Kritik Uni Eropa ke Duterte Dianggap Sebagai Penebusan Dosa

Sonya Michaella    •    Kamis, 22 Sep 2016 12:42 WIB
filipina
Kritik Uni Eropa ke Duterte Dianggap Sebagai Penebusan Dosa
Presiden Filipina, Rodrigo Duterte (Foto: AFP)

Metrotvnews.com, Manila: Sehari setelah menggegerkan dunia internasional karena mengacungkan jari tengah kepada Uni Eropa, Presiden Filipina Rodrigo Duterte menyatakan bahwa Eropa hanya ingin menebus kesalahan di masa lalu.

"Pernyataan blok itu hanya dimaksudkan untuk menebus dosa mereka dulu. Negara-negara anggota Uni Eropa terlibat kekejaman di Timur Tengah," kata Duterte, seperti dikutip Inquirer, Kamis (22/9/2016).

Sebelumnya, Uni Eropa menyatakan keprihatinan atas meningkatnya jumlah orang yang tewas dalam perang narkoba Duterte di Filipina.

Tak hanya itu, anggota parlemen Uni Eropa juga menyatakan bahwa Duterte mendorong adanya pembunuhan pengedar dan pengguna narkoba.
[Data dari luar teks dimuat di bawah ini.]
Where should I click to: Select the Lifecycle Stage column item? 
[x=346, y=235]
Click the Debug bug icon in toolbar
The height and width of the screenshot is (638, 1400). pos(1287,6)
"Ketika saya masih jadi Wali Kota, silahkan kritik. Tapi saat ini saya presiden sebuah negara. Saya yang bertanggung jawab atas negara saya," tegas Duterte.

Saat mendengar dirinya mendapat kritik dari Uni Eropa, Duterte langsung melakukan konferensi pers di Davao, kota yang pernah dipimpinnya dulu.

"Saya bilang kepada mereka, persetan kalian semua. Anda melakukan itu (kritik terhadap Filipina)," ujarnya dihadapan para pejabat Davao.

Sejak resmi menjadi presiden pada 30 Juni lalu, sekitar 3.000 orang tewas di bawah kebijakannya menghabisi kejahatan narkoba. Sekitar satu per tiga dari jumlah tersebut tewas ditembak polisi, dan sisanya oleh orang tak dikenal. 

"Sekarang Uni Eropa sudah berani mengutuk saya. Saya akan ulangi sekali lagi, persetan dengan kalian semua," sambung Duterte sambil mengacungkan jari tengah.